Spring Equinox Celebration

March 11, 2021

Monday, March 22 at 12:00 pm
Live on the Indigenous Education Facebook Page
Featuring Elder Paul Guimond, Elder Una Swan, and a special screening of NFB’s Nonoonse Anishinabe Ishichekewin Ka Kanawentank

To welcome and celebrate the Spring Equinox, join us on Monday, March 22 at noon for a livestream featuring tales and teachings of Spring with RRC Elders-in-Residence on our Facebook page.

On Saturday, March 20, we will have equal amount of day and night. Not only is the Spring Equinox recognized by many Indigenous cultures ceremoniously as new beginnings and rebirth, but traditionally it also meant opportunities for food. Historically, many communities would travel throughout the year, settling in places where animals would migrate or food sources would become available, and Spring is no different.

Along with certain plants and medicines only available in Spring, maple tree tapping was an important (and laborious) process, providing sweet treats for families to enjoy. As part of our celebration of Spring, we will share a screening of the National Film Board’s Nonoonse Anishinabe Ishichekewin Ka Kanawentank (1980). Filmed on Lake Manitoba, near the Ebb’n’Flow Reserve, Nonoonse provides both a clear description of sugar-making and a quiet statement on the importance of the tradition to the Saulteaux or Ojibway of the region.

Not only does this film showcase a local treasure, respectfully living with the land and Indigenous traditions, it’s a beautiful to hear Nonoonse speaking her language. RRC staff and students have access to a library of NFB films year round, and we are thrilled to be able to share this film with the wider community.

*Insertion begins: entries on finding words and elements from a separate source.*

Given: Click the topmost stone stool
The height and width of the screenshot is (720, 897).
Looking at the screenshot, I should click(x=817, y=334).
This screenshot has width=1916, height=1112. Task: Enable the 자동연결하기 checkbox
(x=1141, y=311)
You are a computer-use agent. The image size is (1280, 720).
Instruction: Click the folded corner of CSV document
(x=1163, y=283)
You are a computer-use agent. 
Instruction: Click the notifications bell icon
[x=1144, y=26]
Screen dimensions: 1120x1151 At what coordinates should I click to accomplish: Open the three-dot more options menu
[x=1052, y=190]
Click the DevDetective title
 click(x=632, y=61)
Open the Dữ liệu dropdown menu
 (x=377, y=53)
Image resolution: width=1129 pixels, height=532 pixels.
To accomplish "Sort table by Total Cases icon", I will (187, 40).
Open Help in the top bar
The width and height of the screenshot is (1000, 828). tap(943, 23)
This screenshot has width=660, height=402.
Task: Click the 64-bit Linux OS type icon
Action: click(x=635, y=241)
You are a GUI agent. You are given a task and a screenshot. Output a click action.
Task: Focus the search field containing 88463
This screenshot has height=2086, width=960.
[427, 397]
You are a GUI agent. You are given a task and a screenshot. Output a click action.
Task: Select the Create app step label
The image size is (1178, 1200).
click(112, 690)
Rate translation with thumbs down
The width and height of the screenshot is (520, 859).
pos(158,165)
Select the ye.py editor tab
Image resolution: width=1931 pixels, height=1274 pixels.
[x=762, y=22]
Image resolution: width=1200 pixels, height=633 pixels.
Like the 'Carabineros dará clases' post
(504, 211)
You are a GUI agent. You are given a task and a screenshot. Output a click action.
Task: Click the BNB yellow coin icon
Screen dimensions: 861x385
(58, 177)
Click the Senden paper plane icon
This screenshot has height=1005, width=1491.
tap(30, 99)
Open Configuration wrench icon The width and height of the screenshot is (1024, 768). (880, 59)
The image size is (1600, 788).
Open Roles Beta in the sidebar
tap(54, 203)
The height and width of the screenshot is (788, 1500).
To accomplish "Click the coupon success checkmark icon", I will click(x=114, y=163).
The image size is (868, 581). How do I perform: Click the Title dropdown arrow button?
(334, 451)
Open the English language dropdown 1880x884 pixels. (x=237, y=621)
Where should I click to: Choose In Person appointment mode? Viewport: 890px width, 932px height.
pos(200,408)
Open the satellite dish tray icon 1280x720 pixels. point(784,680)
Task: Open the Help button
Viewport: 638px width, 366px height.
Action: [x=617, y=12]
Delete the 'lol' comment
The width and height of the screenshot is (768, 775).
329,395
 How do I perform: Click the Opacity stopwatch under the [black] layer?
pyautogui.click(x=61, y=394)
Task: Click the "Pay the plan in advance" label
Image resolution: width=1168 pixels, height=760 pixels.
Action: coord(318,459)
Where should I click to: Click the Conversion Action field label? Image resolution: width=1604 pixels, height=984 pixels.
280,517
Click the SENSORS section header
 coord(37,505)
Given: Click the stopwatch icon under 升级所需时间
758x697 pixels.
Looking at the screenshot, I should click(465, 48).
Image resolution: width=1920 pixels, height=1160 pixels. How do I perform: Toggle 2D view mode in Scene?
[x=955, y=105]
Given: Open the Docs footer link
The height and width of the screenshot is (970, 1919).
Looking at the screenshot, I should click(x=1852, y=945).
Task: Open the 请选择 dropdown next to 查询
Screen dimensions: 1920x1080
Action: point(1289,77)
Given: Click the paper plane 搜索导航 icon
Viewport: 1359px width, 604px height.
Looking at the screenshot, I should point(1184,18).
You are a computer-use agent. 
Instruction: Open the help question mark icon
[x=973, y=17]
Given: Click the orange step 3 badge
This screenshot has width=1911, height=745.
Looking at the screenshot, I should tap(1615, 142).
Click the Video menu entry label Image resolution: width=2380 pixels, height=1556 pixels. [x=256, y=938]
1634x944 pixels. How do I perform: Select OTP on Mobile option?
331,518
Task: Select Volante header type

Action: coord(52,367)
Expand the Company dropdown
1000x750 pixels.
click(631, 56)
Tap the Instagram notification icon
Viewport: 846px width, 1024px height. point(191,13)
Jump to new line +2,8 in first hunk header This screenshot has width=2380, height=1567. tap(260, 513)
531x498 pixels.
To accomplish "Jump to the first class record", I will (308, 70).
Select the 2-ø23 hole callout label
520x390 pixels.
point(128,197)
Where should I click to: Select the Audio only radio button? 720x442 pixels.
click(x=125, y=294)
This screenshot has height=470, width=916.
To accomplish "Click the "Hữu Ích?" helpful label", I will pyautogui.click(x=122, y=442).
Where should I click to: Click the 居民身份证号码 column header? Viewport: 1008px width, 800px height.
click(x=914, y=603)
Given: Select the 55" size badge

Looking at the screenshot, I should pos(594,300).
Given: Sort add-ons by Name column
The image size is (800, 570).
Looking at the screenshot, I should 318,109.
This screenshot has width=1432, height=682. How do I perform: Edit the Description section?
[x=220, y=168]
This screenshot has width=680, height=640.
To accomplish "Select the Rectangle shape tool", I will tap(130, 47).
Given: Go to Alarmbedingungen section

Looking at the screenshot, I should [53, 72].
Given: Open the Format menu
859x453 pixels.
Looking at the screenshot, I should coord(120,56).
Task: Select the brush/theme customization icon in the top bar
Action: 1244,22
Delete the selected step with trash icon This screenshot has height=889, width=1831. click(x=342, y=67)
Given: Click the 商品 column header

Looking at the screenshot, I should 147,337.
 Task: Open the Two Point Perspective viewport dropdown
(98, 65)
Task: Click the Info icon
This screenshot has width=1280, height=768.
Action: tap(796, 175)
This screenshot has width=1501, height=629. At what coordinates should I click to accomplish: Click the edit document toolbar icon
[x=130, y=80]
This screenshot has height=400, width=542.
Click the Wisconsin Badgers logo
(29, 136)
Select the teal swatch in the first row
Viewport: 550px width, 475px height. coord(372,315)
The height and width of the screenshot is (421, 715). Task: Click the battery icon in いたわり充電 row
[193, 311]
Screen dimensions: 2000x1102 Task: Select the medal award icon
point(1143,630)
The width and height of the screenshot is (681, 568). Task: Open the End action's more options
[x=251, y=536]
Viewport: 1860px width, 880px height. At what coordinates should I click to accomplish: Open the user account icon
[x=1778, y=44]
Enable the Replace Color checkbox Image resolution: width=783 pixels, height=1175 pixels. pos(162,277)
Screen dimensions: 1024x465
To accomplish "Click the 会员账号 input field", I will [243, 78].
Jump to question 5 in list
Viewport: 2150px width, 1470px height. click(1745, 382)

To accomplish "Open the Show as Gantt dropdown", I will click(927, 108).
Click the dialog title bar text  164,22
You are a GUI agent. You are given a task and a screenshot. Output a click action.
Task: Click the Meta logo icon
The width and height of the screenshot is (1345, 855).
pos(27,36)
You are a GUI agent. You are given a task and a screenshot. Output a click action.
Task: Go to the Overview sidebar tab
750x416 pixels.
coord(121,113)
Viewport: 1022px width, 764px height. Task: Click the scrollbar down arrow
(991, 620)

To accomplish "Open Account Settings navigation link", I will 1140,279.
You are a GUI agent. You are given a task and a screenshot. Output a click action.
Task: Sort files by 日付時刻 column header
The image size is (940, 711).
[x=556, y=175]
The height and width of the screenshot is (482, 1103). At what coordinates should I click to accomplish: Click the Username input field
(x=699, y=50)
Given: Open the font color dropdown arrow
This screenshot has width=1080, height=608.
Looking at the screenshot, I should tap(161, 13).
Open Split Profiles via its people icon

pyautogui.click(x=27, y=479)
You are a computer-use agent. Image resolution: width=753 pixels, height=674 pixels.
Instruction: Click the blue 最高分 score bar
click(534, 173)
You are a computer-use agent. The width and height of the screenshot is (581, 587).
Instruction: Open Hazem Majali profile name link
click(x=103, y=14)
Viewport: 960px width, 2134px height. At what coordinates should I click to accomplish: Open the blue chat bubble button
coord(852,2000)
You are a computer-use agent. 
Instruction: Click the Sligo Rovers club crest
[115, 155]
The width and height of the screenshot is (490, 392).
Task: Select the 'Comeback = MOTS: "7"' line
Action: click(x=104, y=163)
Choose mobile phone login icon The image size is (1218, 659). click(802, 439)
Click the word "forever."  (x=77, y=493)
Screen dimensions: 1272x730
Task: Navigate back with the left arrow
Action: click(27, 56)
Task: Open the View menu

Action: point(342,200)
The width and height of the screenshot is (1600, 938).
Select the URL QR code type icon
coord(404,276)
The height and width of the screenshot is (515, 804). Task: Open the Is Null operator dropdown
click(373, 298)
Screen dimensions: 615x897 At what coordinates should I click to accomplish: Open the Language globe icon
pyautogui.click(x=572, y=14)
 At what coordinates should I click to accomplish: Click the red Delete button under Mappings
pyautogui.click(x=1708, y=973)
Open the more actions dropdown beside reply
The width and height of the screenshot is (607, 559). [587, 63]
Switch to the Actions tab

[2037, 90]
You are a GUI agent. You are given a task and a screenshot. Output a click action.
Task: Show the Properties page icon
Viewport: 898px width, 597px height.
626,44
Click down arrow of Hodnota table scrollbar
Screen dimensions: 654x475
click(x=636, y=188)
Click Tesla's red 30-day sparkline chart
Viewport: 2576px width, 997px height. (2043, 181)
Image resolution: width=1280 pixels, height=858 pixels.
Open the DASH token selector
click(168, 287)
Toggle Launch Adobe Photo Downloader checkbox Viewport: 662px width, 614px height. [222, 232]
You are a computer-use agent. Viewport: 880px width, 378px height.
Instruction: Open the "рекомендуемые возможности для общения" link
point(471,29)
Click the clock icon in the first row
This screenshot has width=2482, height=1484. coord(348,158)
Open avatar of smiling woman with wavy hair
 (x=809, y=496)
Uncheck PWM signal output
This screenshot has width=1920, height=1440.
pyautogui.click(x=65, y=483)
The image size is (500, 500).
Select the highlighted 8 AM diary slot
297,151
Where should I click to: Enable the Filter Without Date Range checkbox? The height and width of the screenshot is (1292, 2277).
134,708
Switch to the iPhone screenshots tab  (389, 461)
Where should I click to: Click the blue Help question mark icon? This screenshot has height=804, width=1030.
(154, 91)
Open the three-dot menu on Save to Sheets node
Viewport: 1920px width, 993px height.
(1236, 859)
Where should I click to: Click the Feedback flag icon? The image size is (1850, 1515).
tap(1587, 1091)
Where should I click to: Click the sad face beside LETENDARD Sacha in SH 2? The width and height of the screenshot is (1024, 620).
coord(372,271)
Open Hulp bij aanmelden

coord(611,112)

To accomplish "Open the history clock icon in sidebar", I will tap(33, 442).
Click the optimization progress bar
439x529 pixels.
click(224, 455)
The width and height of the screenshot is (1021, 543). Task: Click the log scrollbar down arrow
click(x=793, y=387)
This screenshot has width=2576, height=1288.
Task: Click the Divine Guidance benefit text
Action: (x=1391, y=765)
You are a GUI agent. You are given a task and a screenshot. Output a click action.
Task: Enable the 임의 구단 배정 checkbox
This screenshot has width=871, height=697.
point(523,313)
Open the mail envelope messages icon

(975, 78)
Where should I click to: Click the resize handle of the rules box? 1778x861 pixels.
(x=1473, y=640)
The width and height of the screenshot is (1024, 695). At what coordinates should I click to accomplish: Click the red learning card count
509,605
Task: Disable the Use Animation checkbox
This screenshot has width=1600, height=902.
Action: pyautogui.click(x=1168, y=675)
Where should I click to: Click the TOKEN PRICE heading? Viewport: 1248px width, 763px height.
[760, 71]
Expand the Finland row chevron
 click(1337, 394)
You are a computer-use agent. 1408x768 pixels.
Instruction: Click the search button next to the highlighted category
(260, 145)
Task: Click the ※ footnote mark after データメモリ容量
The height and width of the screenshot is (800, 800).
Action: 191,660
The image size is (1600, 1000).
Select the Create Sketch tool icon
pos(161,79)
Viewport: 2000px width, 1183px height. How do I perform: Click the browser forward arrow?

We spoke to Nonoonse’s daughter Roseanna Desjarlais (Ebb and Flow First Nation) who continues to tap trees. Noonoose joined Roseanna and her husband Frankie on their first outing to Sugar Island, and now one of their daughters now makes the trip to Sugar Island. Frankie and Roseanna have planted their own trees in their yard – just to keep the tradition alive. Maple sugar tree tapping would take about two weeks, depending on how the tree sap is running. It takes 35-40 gallons of tree sap to boil down to make 2 gallons of syrup. Noonoose would tap approximately 300 maple trees on Sugar Island.